En cualquier caso, todos los amantes de este paradigma se suicidan, y de alguna manera, se supone que debemos pensar que este morir por el amor es muy emocionante y conmovedor. Incluso se supone que debemos envidiarles estas intensas relaciones, que, aunque normalmente son adúlteras y totalmente físicas, llegan a personificar lo que se supone que nosotros mismos debemos descubrir (sólo sin la parte de la muerte).
Sin embargo, esta tercera categoría, estos finales infelices, son los romances que perduran y nos atormentan. Podemos alegrarnos cuando Rhett Butler en «Lo que el viento se llevó» sale por la puerta después de darse cuenta finalmente de la mujer desgraciada y egoísta de la que se ha enamorado, pero seguimos lamentando que no hayan podido llegar a un acuerdo.
Sin embargo, las enseñanzas bahá’ís nos piden que consideremos una cuarta alternativa: un amor duradero basado no sólo en la serendipia o la atracción física, sino en el carácter espiritual interno del amado. Este tipo de relación, en lugar de ser una pasión fugaz, puede convertirse en una unión física y espiritual en la que la pareja no sólo mejora la vida interior del otro, sino que también crea un vínculo permanente que trasciende lo físico. Es en este contexto que Abdu’l-Bahá define el matrimonio bahá’í como:
…es el compromiso de ambas partes, una hacia la otra, y la mutua vinculación de mente y corazón. Cada uno, no obstante, debe poner el máximo cuidado por informarse profundamente del carácter del otro, para que el convenio obligatorio entre ellos sea un lazo que perdure por siempre. El propósito debe ser éste: convertirse en amorosos compañeros y camaradas cada uno para con el otro, por el tiempo y la eternidad…

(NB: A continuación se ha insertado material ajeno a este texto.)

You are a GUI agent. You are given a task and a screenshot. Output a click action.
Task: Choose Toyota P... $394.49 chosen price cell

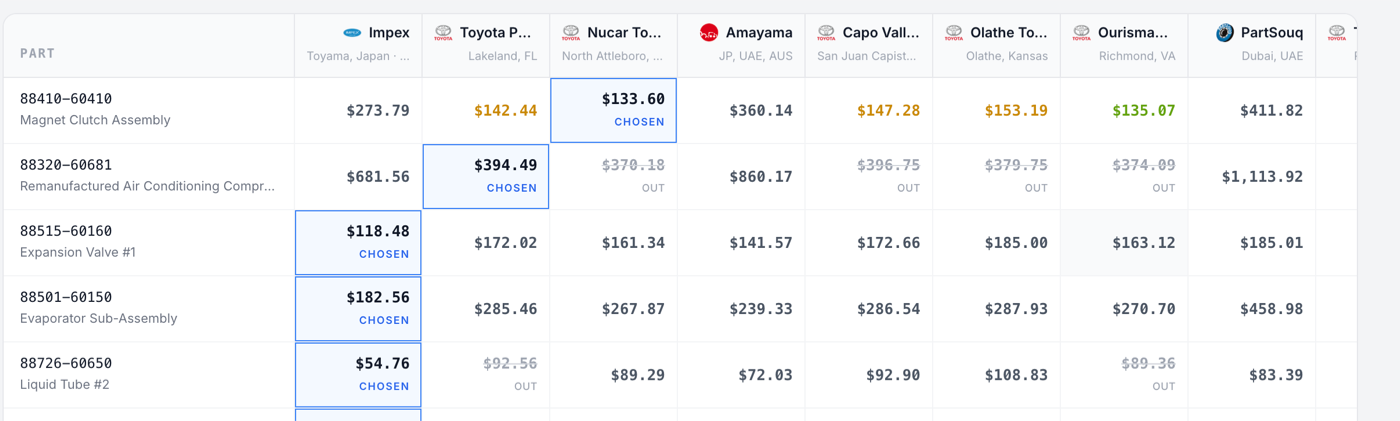[x=486, y=176]
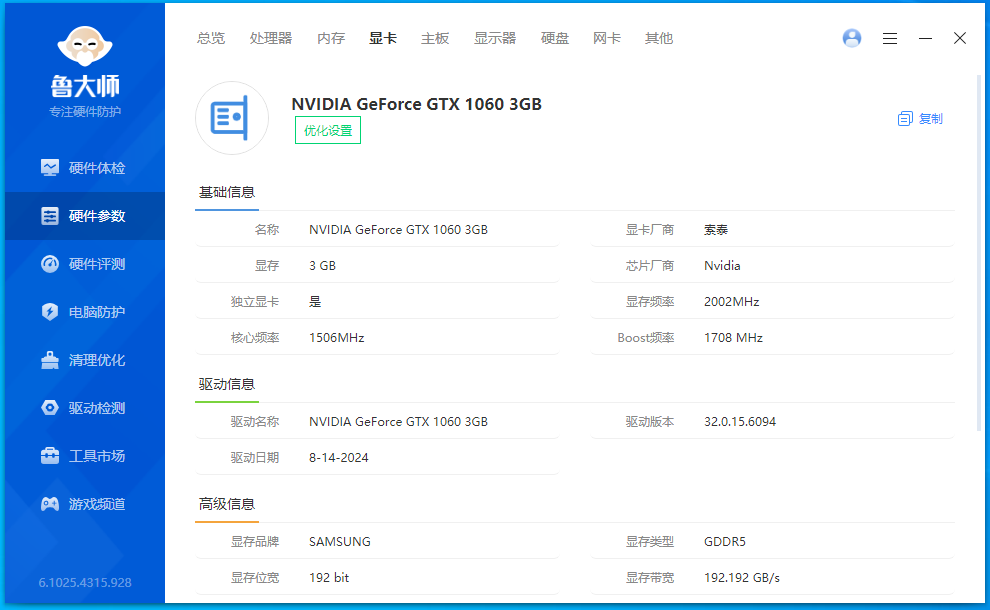
Task: Switch to the 总览 tab
Action: pyautogui.click(x=211, y=38)
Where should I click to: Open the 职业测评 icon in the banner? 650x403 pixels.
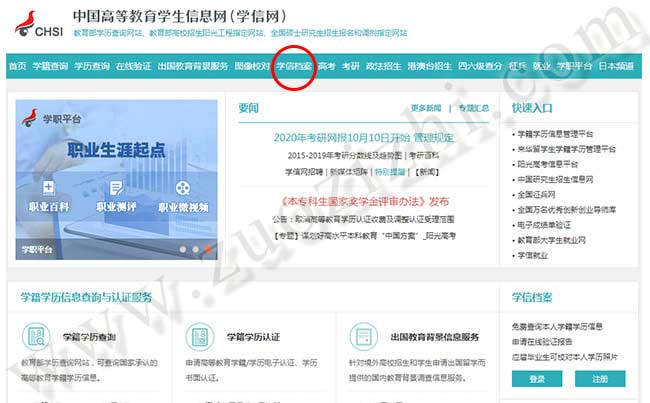coord(117,188)

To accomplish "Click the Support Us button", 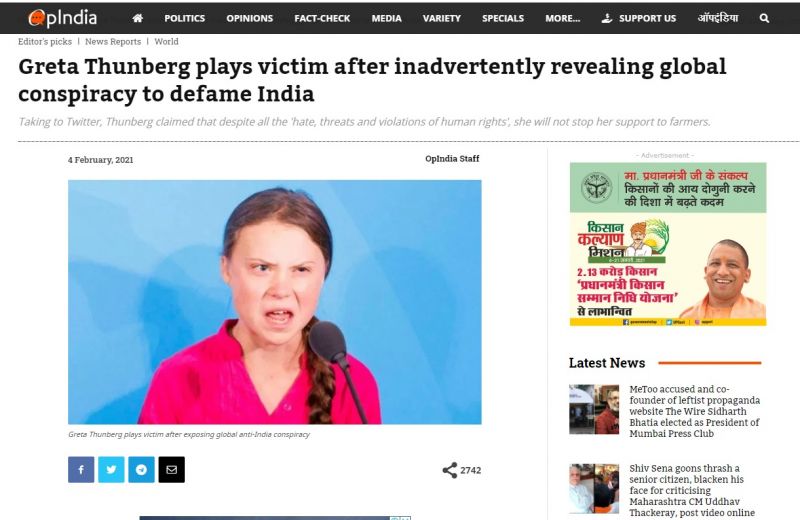I will [639, 18].
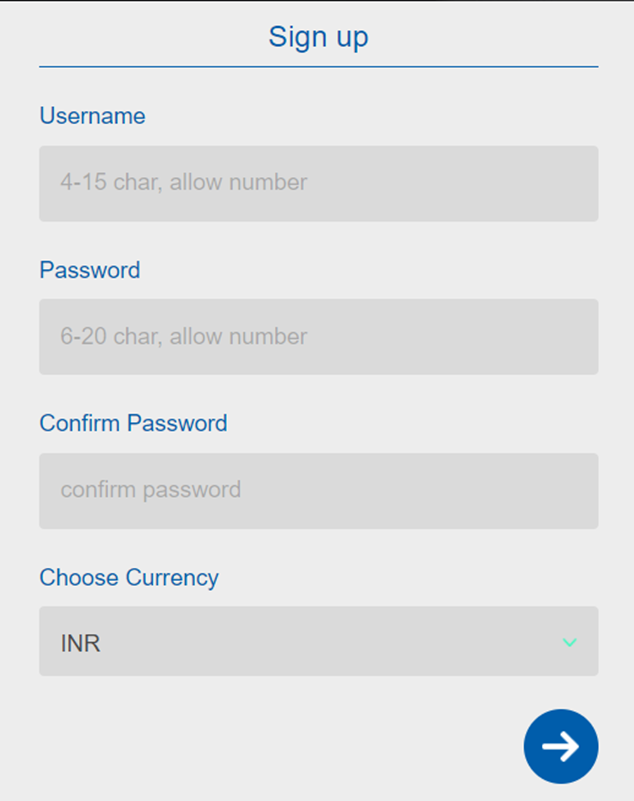Click the Confirm Password label

point(133,423)
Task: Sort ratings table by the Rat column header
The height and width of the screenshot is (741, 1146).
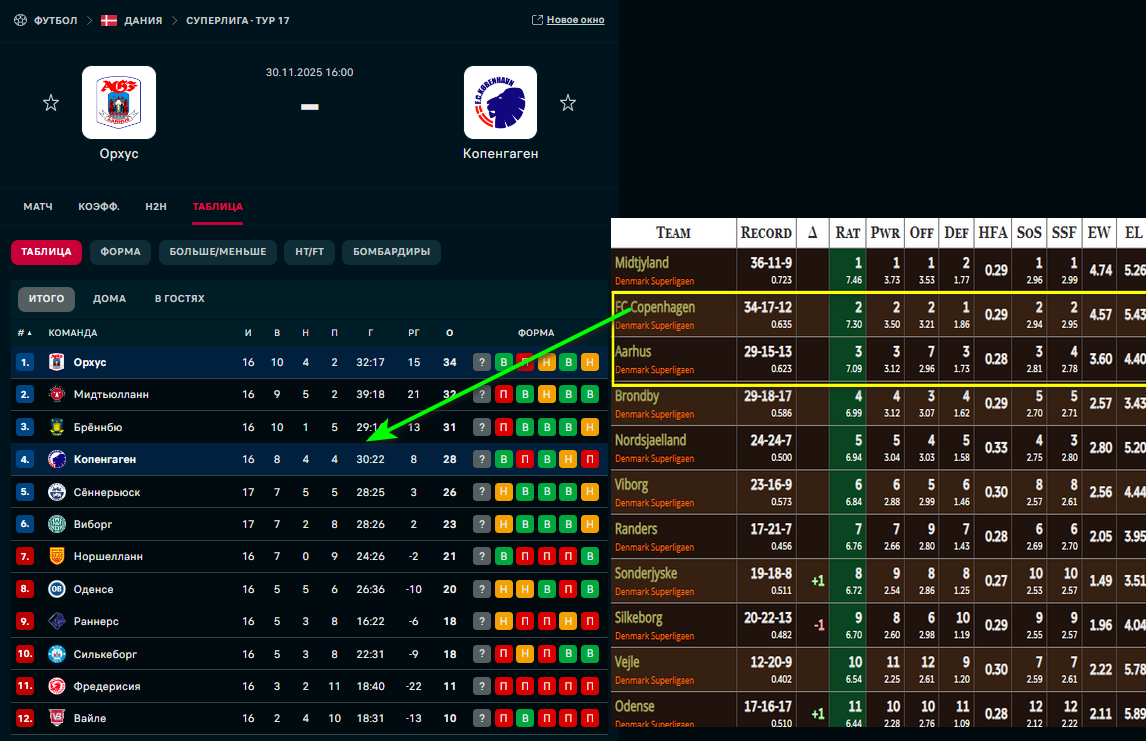Action: click(847, 232)
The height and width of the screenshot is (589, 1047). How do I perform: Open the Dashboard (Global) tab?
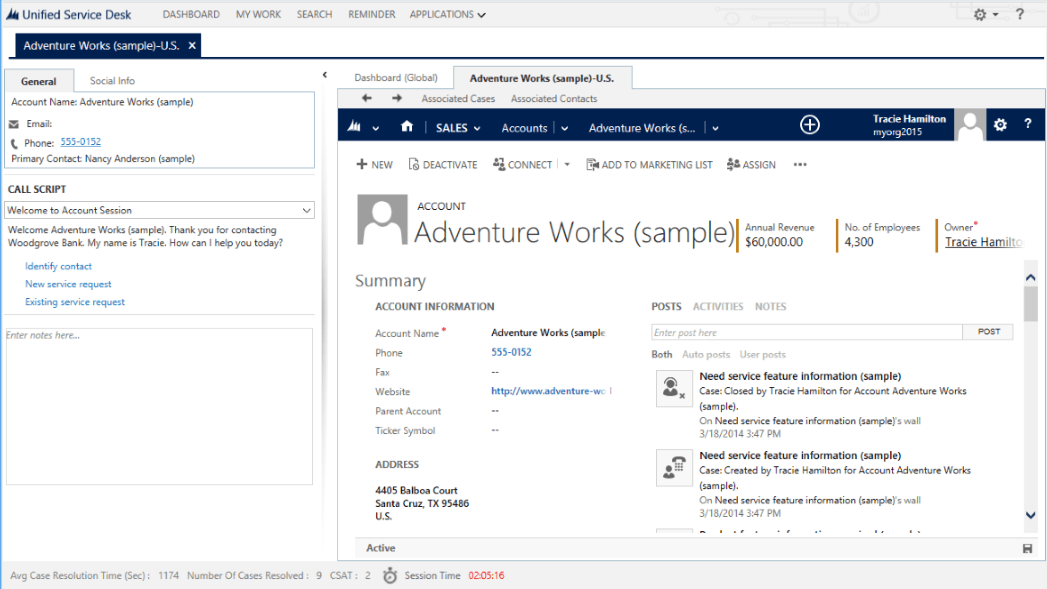pos(395,78)
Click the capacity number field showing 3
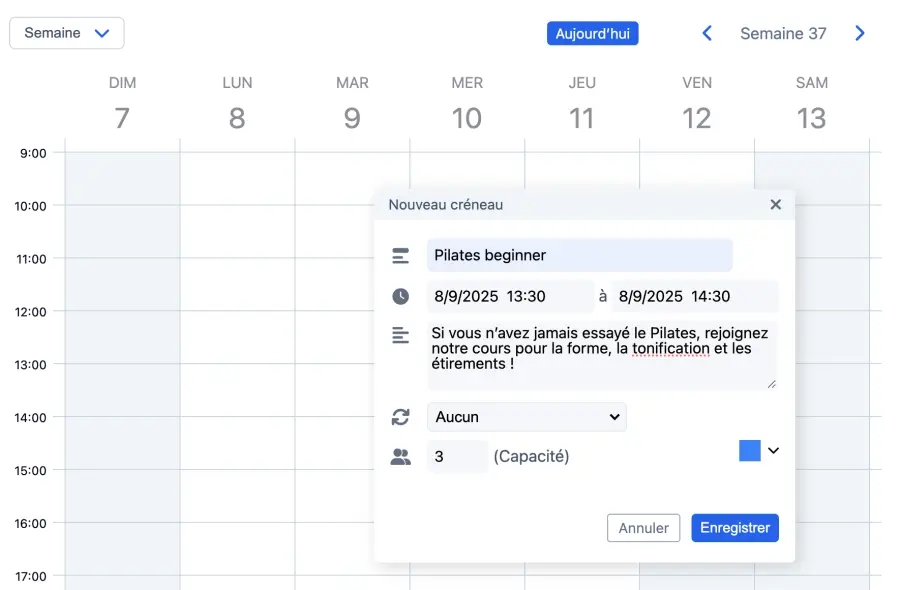900x590 pixels. (x=457, y=457)
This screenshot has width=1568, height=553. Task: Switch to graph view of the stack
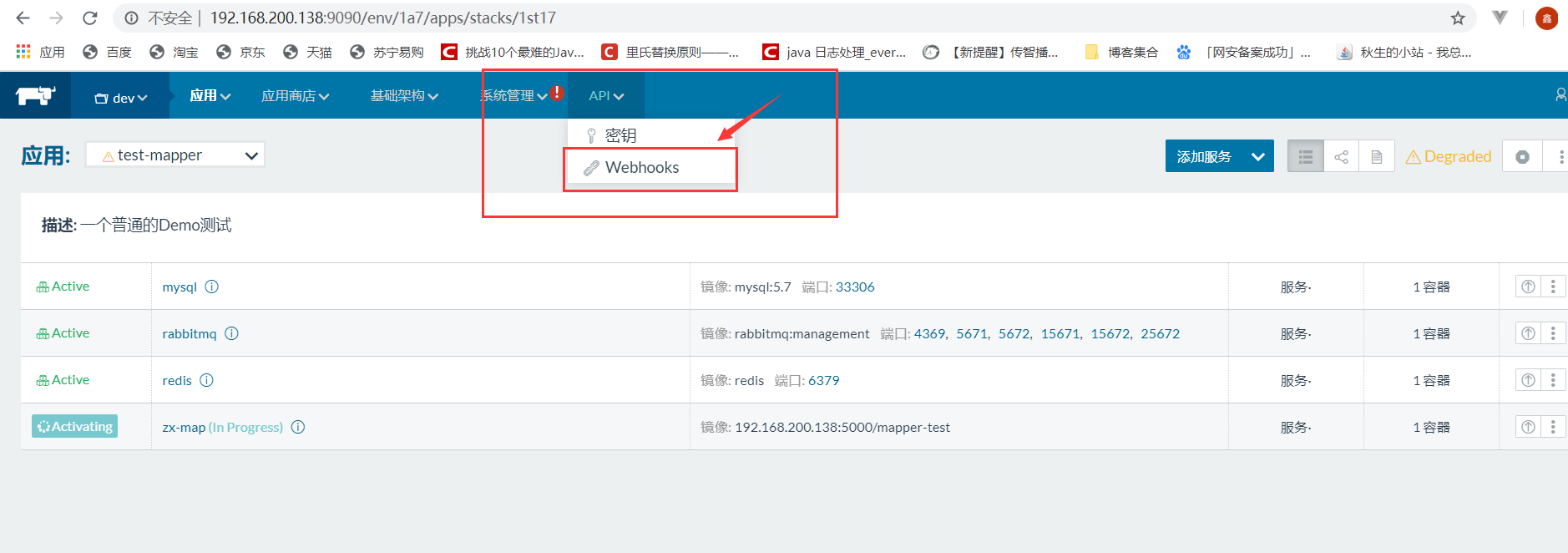point(1342,157)
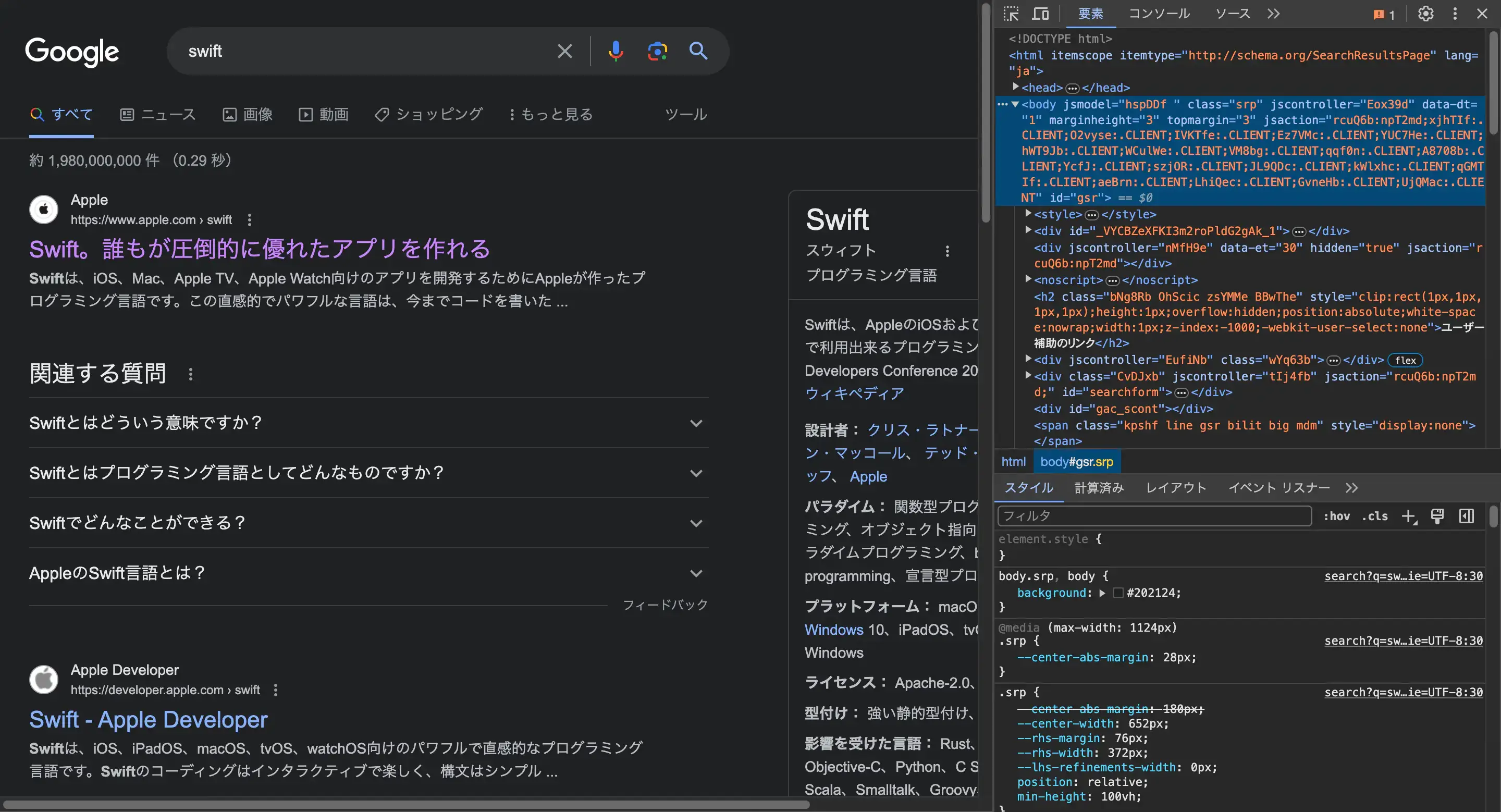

Pocas y lejanas son las historias de amor en las que la pareja soporta las dificultades, sólo para encontrar su relación fortalecida, a medida que cada uno aprende a ayudar al otro a formar un vínculo maduro y duradero, habiendo criado hijos sanos y felices, y sin arrepentirse de su decisión de tomar el control voluntario de sus vidas y la progresión de su amor.
Esta serie de ensayos es una adaptación del discurso de John Hatcher en la Conferencia de la Asociación de Estudios Bahá’ís de 2005 titulada El Hurí del Amor, que comprendió la 23ª Conferencia en Memoria de Hasan M. Balyuzi.